Go over the data below and say how many lines hold the word "share". Only the number is needed.

<<<<

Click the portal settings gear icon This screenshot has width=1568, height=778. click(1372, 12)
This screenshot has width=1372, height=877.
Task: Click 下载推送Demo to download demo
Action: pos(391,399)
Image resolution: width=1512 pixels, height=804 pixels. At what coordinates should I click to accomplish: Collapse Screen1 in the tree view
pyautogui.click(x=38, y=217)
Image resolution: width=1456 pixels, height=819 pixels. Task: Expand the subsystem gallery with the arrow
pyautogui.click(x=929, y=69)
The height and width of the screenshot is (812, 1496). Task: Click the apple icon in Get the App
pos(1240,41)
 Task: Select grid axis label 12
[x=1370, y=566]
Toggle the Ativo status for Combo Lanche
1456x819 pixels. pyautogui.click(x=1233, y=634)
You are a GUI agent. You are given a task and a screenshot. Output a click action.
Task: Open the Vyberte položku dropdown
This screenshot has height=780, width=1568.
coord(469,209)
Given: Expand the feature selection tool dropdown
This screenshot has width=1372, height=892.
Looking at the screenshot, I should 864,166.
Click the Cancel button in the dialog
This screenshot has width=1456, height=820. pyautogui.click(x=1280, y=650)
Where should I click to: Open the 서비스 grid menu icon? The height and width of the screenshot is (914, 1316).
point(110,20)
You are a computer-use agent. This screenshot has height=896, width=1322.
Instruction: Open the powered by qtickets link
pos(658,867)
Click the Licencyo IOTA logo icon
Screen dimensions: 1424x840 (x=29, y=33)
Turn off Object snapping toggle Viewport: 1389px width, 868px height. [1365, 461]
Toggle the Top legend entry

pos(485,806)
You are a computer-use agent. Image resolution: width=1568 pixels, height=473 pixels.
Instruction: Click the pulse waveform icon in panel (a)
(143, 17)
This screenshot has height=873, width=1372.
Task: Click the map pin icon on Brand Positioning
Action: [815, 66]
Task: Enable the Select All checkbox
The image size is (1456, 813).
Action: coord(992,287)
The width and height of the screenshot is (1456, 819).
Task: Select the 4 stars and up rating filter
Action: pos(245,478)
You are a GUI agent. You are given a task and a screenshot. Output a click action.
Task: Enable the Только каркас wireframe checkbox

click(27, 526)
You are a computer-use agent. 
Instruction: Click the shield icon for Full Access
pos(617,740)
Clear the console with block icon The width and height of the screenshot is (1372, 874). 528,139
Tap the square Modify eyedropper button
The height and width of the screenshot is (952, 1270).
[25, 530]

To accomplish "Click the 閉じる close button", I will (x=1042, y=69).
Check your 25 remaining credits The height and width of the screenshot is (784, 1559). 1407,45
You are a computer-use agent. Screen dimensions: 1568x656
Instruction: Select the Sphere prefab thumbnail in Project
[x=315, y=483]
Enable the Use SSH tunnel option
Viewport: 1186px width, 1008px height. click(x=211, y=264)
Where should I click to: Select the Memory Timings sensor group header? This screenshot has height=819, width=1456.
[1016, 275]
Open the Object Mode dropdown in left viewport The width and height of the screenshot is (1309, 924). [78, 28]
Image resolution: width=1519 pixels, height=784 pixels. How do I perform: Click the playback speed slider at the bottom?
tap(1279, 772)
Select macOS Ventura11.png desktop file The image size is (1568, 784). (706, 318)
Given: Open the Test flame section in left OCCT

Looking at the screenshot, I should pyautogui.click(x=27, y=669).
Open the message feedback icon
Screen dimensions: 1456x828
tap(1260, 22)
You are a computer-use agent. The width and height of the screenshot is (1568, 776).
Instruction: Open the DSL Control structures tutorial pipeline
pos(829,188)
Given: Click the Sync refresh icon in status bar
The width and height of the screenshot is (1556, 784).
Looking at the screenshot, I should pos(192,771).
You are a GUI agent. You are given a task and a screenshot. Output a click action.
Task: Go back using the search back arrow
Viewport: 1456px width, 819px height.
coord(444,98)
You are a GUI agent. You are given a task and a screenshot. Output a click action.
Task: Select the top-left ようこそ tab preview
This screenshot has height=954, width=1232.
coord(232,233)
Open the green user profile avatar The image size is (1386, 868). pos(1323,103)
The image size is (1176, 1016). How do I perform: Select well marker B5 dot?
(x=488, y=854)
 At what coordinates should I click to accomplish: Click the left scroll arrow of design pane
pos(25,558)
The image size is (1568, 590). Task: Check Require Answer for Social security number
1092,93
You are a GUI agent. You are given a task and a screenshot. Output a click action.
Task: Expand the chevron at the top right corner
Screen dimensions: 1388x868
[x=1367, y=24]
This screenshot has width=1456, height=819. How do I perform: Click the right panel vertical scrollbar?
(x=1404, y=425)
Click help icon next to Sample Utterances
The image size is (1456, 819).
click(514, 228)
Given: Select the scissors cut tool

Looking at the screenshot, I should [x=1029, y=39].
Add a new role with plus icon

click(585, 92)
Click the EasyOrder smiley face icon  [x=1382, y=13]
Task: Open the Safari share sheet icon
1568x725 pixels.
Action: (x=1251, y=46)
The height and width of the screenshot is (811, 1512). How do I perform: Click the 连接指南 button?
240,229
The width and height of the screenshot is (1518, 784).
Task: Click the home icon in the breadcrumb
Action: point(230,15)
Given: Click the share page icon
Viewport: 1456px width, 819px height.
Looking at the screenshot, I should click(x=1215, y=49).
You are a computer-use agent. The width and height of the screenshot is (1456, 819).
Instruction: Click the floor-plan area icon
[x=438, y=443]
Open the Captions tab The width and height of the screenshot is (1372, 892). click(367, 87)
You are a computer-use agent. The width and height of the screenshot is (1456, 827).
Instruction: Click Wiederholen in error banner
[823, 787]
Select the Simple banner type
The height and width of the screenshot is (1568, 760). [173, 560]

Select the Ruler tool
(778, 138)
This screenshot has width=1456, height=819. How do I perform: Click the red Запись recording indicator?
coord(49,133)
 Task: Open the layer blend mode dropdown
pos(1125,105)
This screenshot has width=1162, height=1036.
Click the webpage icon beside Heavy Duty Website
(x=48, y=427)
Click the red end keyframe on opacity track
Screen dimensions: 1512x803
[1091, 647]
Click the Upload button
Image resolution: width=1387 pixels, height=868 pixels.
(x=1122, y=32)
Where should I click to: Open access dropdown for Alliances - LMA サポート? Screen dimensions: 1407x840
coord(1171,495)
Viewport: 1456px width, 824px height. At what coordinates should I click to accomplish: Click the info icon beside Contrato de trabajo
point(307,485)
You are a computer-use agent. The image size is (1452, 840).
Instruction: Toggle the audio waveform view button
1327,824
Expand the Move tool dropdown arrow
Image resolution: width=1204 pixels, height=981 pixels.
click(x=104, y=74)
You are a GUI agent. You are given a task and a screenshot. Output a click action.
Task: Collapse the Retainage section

>>>>

◆ **REPLY**: 2